USP : Une définition de la participation ?

JT : J’avais déjà mon idée de ce qu’était la participation, j’avais des outils. Cela renforce ma conviction que les outils participatifs sont essentiels et qu’il faut respecter la place des autres. Pour résumé, avoir conscience de la place de chacun dans débat.

USP : Peux-tu nous décrire un outil de la formation qui t’as marqué ?

JT : Un outil que j’ai beaucoup aimé c’est le GIM, le groupe d’interview mutuel. J’aime bien que l’on puisse s’écouter les uns les autres. Cela passe par le récit, chacun raconte une expérience, une histoire qu’il a vécu, et chacun trouve des leviers, des freins, de l’expérience de l’autre. Tous les leviers et les freins ont été écrits sur le tableau et cette forme de restitution était peut-être un peu longue. C’est la seule critique que je peux faire au GIM. 

USP : Comment vois-tu le poste d’animateur d’ECSI ?

JT : Pour moi ça ne s’improvise pas, il faut être conscient des dynamiques des groupes, il y a toujours un(e) leadeur qui émerge. Être animateur, c’est être conscient de cette dynamique. Cela ne s’improvise pas. Pauline, par exemple, (une animatrice de la formation) nous expliquait tout le temps ce qu’elle faisait, elle montrait les outils qu’elle utilisait.

USP : Et toi, tu te vois devenir animateur d’ECSI ?

JT : Cela fait un peu peur mais je trouve ça assez chouette, ça me plairait mais il faudrait plusieurs essais.

USP : Comment te comporterais-tu devant un public d’adolescents un peu réfractaire à l’idée du débat mouvant ?

JT : J’en sais rien, mais quand un groupe n’a vraiment pas envie de faire quelque chose, ça ne va pas. Si tu vois que le public est directement réfractaire, je pense qu’il faut changer l’activité vers quelque chose de plus spontané. Il ne faut surtout pas passer en force.

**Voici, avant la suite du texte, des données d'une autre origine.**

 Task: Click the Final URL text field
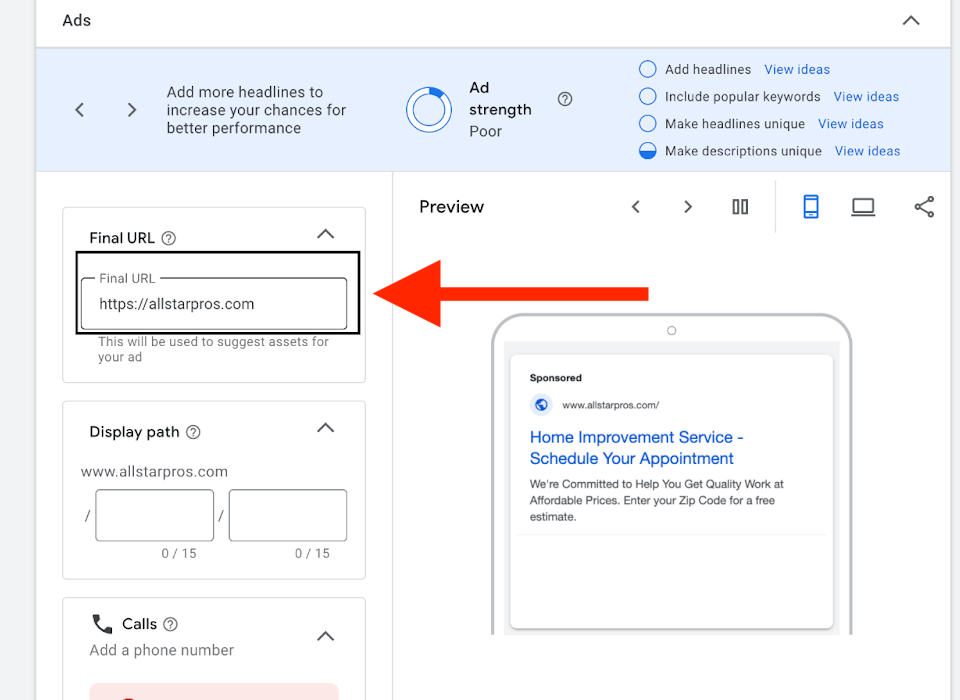click(214, 304)
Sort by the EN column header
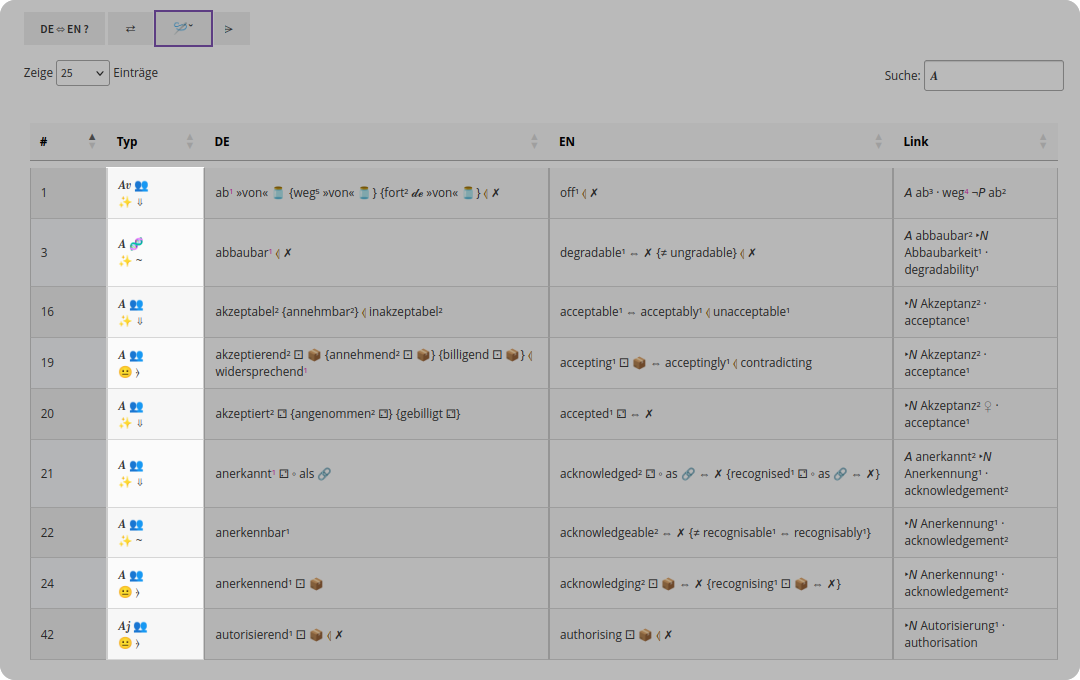 [x=720, y=141]
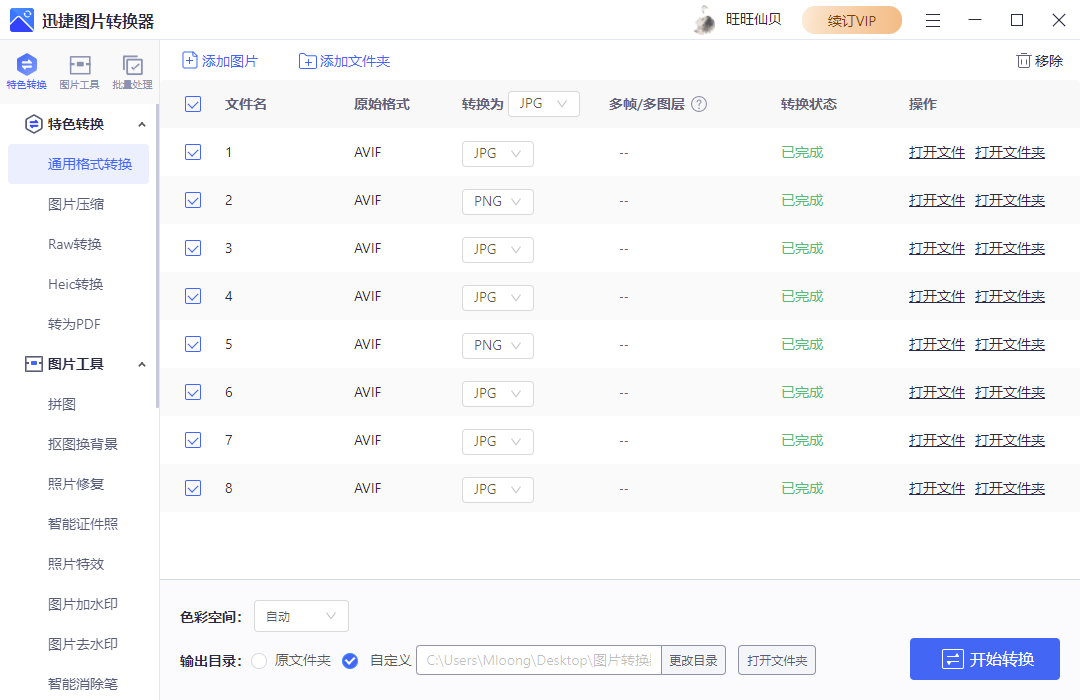Uncheck file 3's checkbox

[x=192, y=248]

USP : Le principe du débat mouvant, cela te semble t-il être un bon moyen de faire s’affronter des opinions divers ?

JT : Le débat mouvant, c’est chouette parce que tu es plus ou moins obligé d’avoir une opinion donc tu te construis un esprit critique. Cela a ses limites comme tout outil pédagogique. Il y a un effet de groupe qui peut s’instaurer et le fait d’être dans le groupe de la minorité va te demander d’argumenter beaucoup alors que si tu suis la masse, c’est possible de ne pas avoir à débattre. Il y a des gens qui ne vont pas forcement participer. Il y a toujours un risque.

USP : Comment va s’organiser le module que tu co-animes lors de l’université d’été ?

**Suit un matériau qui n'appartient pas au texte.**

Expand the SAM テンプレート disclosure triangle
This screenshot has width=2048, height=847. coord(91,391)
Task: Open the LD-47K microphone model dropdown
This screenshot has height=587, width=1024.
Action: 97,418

JT : Sur le module que nous co-animons avec Peuples Solidaires, pendant la formation, on a validé les différentes catégories d’animation. On va par exemple utiliser le GIM lors de notre module. On va mobiliser des nouveaux publics et pour cela on va utiliser des nouveaux outils de mobilisation. Cela passe par exemple par des ateliers artistiques au sein du module.